I’ve known her for 7 years, we were best friends for 3 years and have been in a relationship for over a year and a half, 2 years in October. Now we aren’t actually married, we’re engaged. I proposed to her after like two months of dating because I had been best friends with her and had known her for long enough and WELL enough to make the decision to head on the path to marriage with her. We have been engaged the whole time and are planning to get married in December and move in sometime shortly before that. We both haven’t had any other relationships outside of this, I mean I’ve known her for 7 years And I guarentee about 5 and a half of those years I couldn’t do much else because I had to be pretty devoted to her. I mean my Fiancee’s a full time job one of the main problems is I’ve dropped all my friends, family, career EVERYTHING for her we will lose our virginity together, get married, have children, we planned our whole lives (And I’m most worried about mine) around our marriage.
I don’t know if she just wasn’t herself ’till now or what, I’ve been the same person the whole time I NEVER change. And I still have the next 2-3 planned around us moving in together, getting married, maybe fueling my dream career or her college I think it’s literally impossible to do anything else.
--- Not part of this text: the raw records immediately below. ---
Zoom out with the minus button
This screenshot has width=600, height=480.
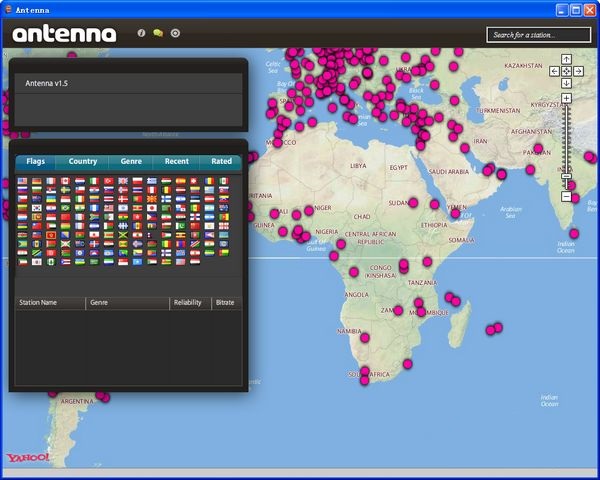(x=566, y=197)
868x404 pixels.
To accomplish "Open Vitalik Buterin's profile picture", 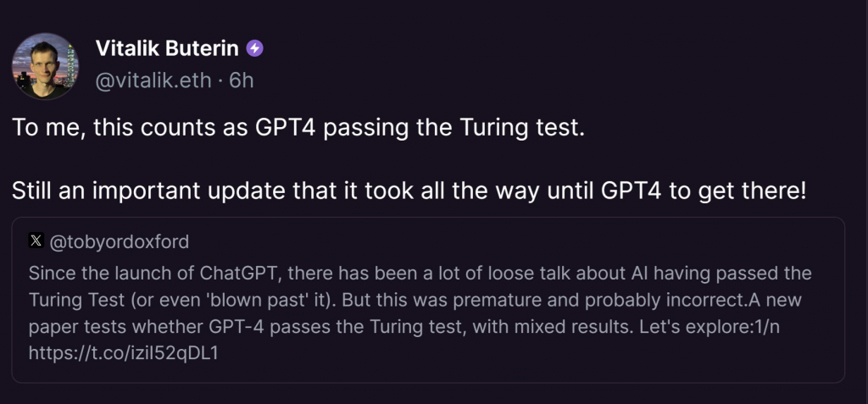I will click(x=45, y=67).
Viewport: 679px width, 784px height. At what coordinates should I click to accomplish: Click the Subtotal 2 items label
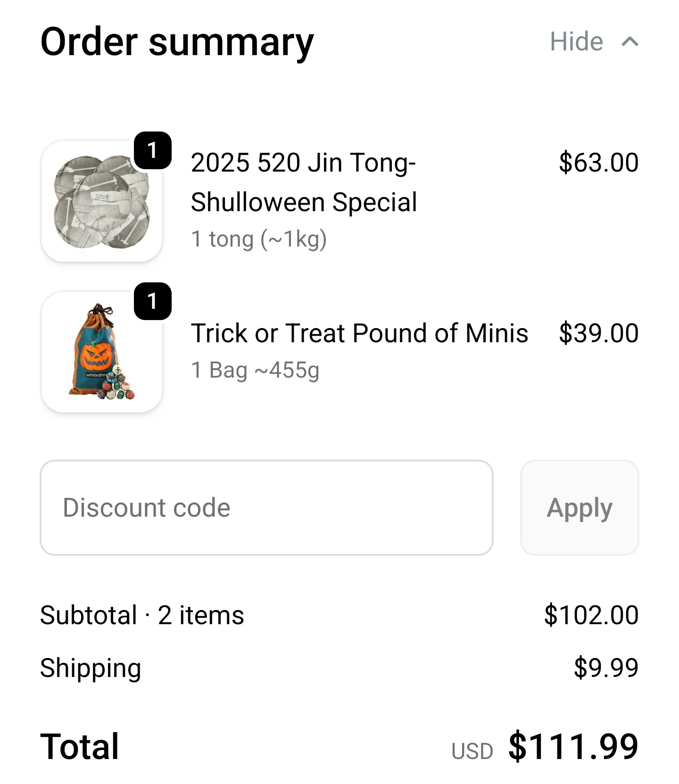(x=142, y=615)
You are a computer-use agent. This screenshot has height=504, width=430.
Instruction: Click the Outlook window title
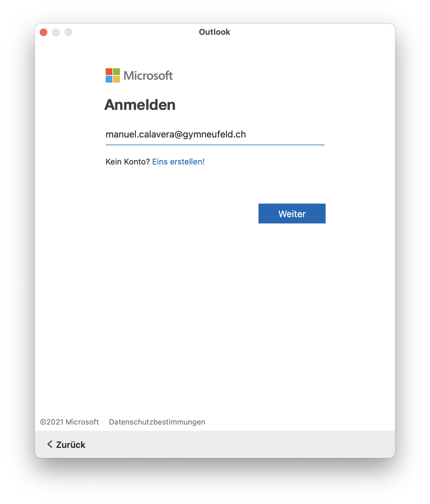(214, 32)

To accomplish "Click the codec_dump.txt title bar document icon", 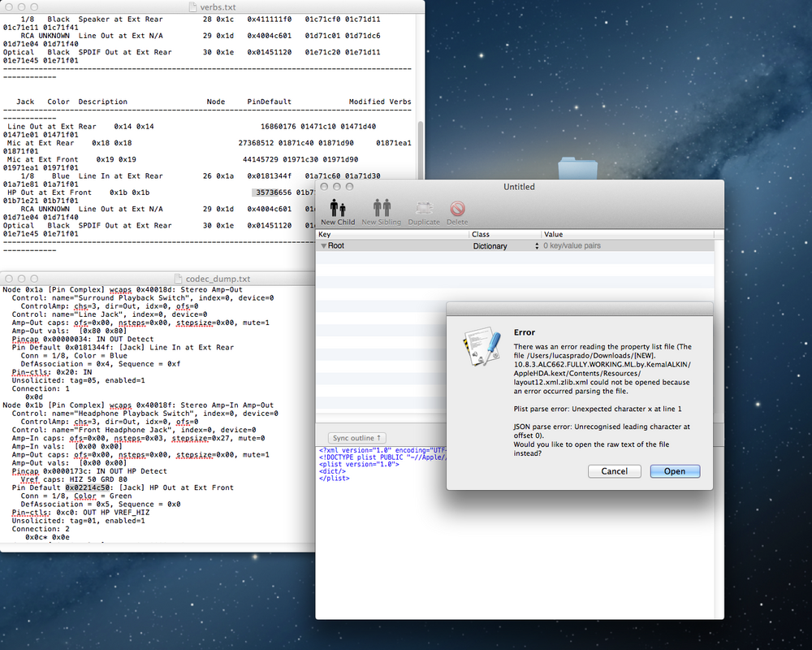I will pos(179,279).
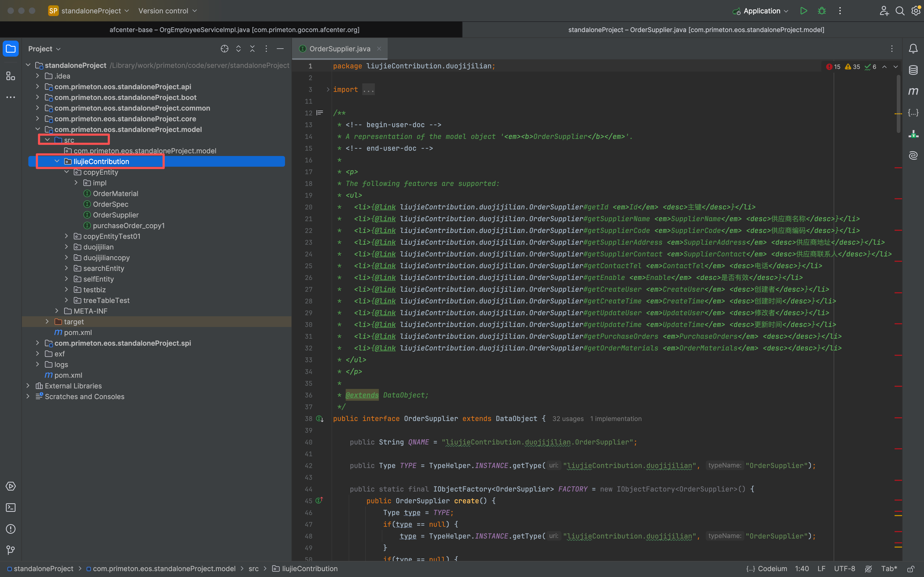Open the Database tool window
The image size is (924, 577).
tap(913, 70)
But I’m noticing little things, like today she sent me an email saying she’s going vegetarian. (no offence to vegetarians) But I HATE shit like that. I just started screaming at her saying that I’m not going to pay for her crazyness, we are college students we cannot AFFORD her wanting to become a vegetarian and as I knew her email is clogged with stuff from PETA and her house is probably filled with her new obsessive vegetarian stuff she already made some pledge not to eat meat for 30 days. Well then I guess she’s not going to be able to eat, because she needs nutrition and I’m going by money here and as always she acts like she has no brain.
It’s stuff like how she keeps dying her hair. She’s dying it so much it’s thin and ugly and probably falling out and she’s not telling me. I HATE shit like that too. It drives me beyond crazy.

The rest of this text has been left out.